On October 16th we began our journey.  We would fly to Amsterdam, there to connect with our flight to Venice.  It was 6:00 PM Seattle time when we departed, and 6:00 PM Venice time the next day when we finally arrived.

In Venice, when you arrive at the airport, you don't catch a train or  bus or a taxi to take you to your hotel. You catch a boat.  The sun was setting as we approached Venice across the lagoon, with our Alilaguna making stops on the outer islands along the way.




What a scene greeted us as we pulled up to the San Zaccaria stop on the Riva.  It was Friday night and the tourists were out for the evening.

We found our little hotel down an alley and along our own little canal, full of gondolas.

We checked in and got directions to a piazza where we would find several restaurants.  And that is when we began to discover the magic of this enchanting city. Walk through a narrow alley, cross a bridge over a canal, connect to another alley (Venetian street), and suddenly space opens up and you find yourself in a plaza surrounded by cafes, shops, and always an ancient well head.

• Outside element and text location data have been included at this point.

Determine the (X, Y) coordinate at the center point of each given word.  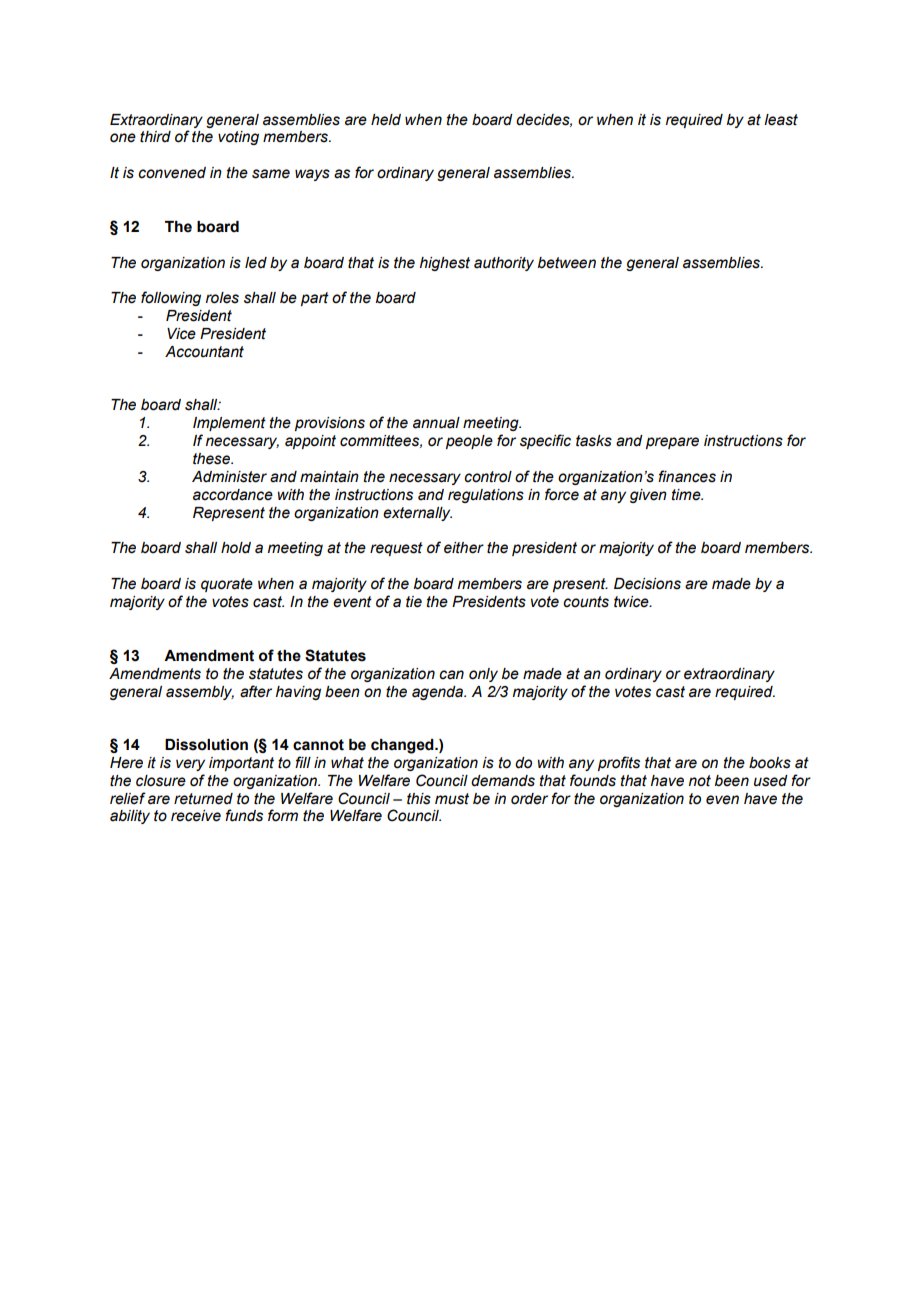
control (488, 477)
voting (238, 138)
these (212, 459)
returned (203, 799)
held (386, 120)
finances (687, 476)
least (781, 120)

After dining al fresco that first evening, we strolled a bit, making sure we kept our bearings.  Near our hotel,  crossing a canal, we looked up and there was the Bridge of Sighs.  We ended up at Piazza San Marco.


Real touring began Saturday morning. We planned to start at the Basilica San Marco ( St Marks) but discovered it was closed until 12:30, so we went to the Doge's Palace instead.

Doges were the governors of this city state, and they lived richly.




 Venetian glass, of course.

 A Doge.


It was suggested by Rick Steves, who's guide book we were using, that we get lost in Venice, so that's what we did, with the ultimate goal of finding the Rialto Bridge over the Grand Canal. 




Across the canal, there were several churches we wanted to find.  We used a map to navigate from one Piazza or Campo to another.












And finally, late in the afternoon, we were back at Basilica San Marco.






 The gold alter screen celebrates the apostles and marks the tomb of St. Mark.
 This Byzantine style church is decorated in mosaics, much of it gold.
 In the museum, the bronze horses that used to be on the exterior have been retired and replaced with copies.
 Scaffolding prevented us from really seeing the replacements as we went out on a balcony to overlook the square.



We were not done yet for the day, or with Venice.  
To be continued.

9 comments:

  1. Churches and doge's digs were pretty fancy. I always wonder at the technology and techniques they had to us e to produce these buildings.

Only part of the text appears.